Похожий на крохотную веточку прозрачный рыбий скелетик плавно опустился из тумана на его кисть, и он сдул его, проводив подрагивающими пальцами. Встрепанная сонная кельнерша, широко раскрыв глаза, поднесла на вздрагивающем подносе водку и застыла, безнадежно некрасивая, безмозглая и вечная, как каменная горгона. На ее разлапистой руке, похожей на палый лист, было мутно-зеленое кольцо.

"Они живут в комнатах, где арестовали Джордано Бруно", - сказал великий поэт.

Молочный парной туман на венецианском канале сгустился более, и вдруг из него выглянул дом, закутанный в одеяло человек в кресле и длинноволосая женщина, склонившаяся над ним. На женщине была белая мужская рубашка. Появился жалкий, тоже длинноволосый арлекин в зеленом и рыжем. Женщина легко перешла невидимый мост, что-то перекидывая с ладони на ладонь. Арлекин играл цветными мячами.

"По доносу их прямого родственника, между прочим. Ваш рассказ глубоко задел меня. Но сейчас я хочу отыметь это стукачье отродье. На их блевотине".

"Да что ты!" - весело воскликнула вошедшая в кафе женщина, перекидывая с ладони на ладонь маленькие цветные камушки.

Мягко передразнивая Клювина, великий поэт чуть приподнял призрачную шляпу над головой.

Она осторожно села на его место.

Он неловко попробовал выхватить один из порхающих над ее ладонями камней, но не поймал, лишь нещадно расплескав на подносе водку.

Вопросы, чередующиеся с ответами, были походи на прихрамывающий балет.

"Как твой муж, Ольга?"

"Он умирает", - ответила она.

"Познакомься", - поэт указал на Клювина.

"Я его довольно хорошо знаю".

"Ладно. Мне ведь в самом деле уже пора. А камни зачем?"

"Чтобы арлекин".

"Так он ненастоящий?"

"Ненастоящий".

Чуть пожав плечами, поэт торопливо пошел прочь, то и дело с кем-то многоречиво раскланиваясь в тумане. Никаких венецианских девок, скорее всего, не было.
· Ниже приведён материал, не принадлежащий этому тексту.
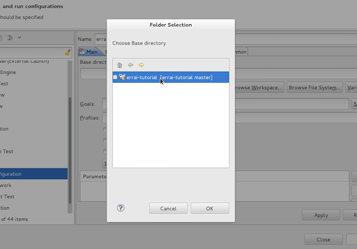357x249 pixels.
Task: Click the Browse Workspace... button
Action: click(258, 87)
Хотя, может быть, и были, потому что сочинять стихи, это как лежать под тюленьей шкурой, ожидая морского бога. Смрад такой, что мучителен и вдох, и даже бездыханность и выдох.

Ольга резко выхватила камни из воздуха.

"Пойдем отсюда. Не хочу никого видеть, кроме тебя".
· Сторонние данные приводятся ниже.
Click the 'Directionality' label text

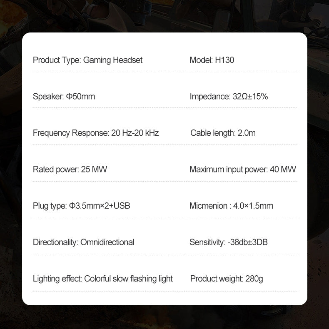click(x=55, y=242)
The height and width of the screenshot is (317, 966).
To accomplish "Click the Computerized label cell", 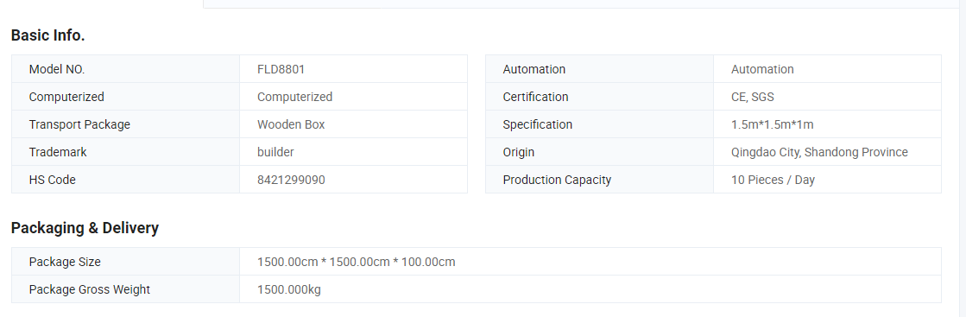I will [x=126, y=97].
Клювин оглянулся на арлекина. Вместо него рядом с завернутым в одеяло мертвецом стоял растерянный молодой человек, секретарь В.Н., внезапно заплакавший. На нем был розовый пиджак и бледно-желтый жилет. Его плач растрогал Клювина, тоже плакавшего на похоронах иных учителей, особенно добродетельного отца Ньюмена.

"Когда я переспала с ним, он был непередаваемо счастлив. Только временами у него бывает такое лицо, что порядочный человек насадил бы ему на шею жернов, да и столкнул в канал. - Обними меня", - сказала Клювину уже на мосту Ольга Зангези.
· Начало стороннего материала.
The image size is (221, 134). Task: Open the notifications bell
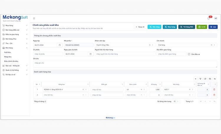[x=209, y=18]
Рассеянная и худая отроковица кормила мороженным сидящую за их столиком старушку с фиолетовыми щеками, с равнодушной нежностью поднося к ее пошевеливающимся губам вафельную трубочку.

III

Утром, пока юный секретарь остывающего мертвеца, уже захлебывающийся слезами, бережно собирал ее неостановимо расползающийся на ветру по камням двора пепел вперемешку с цветочными лепестками под присмотром равнодушно-озадаченного судебного пристава в похожей на шашечницу конфедератке, она, ленивая и счастливая, разбрасывала, как мальчик-с-пальчик, цветные камни на похрустывающих дорожках в маленьком венецианском саду, окруженном разноцветными затейливыми домами, и как будто сотканном из земляных дамбочек, мостиков, островков и запутанного лабиринта пресноводных прудов с красно-золотистыми рыбами. Сад был памятником какой-то давно забытой победе венецианского флота над турками, а дамбочки неуверенно разделяли пресную и морскую воду.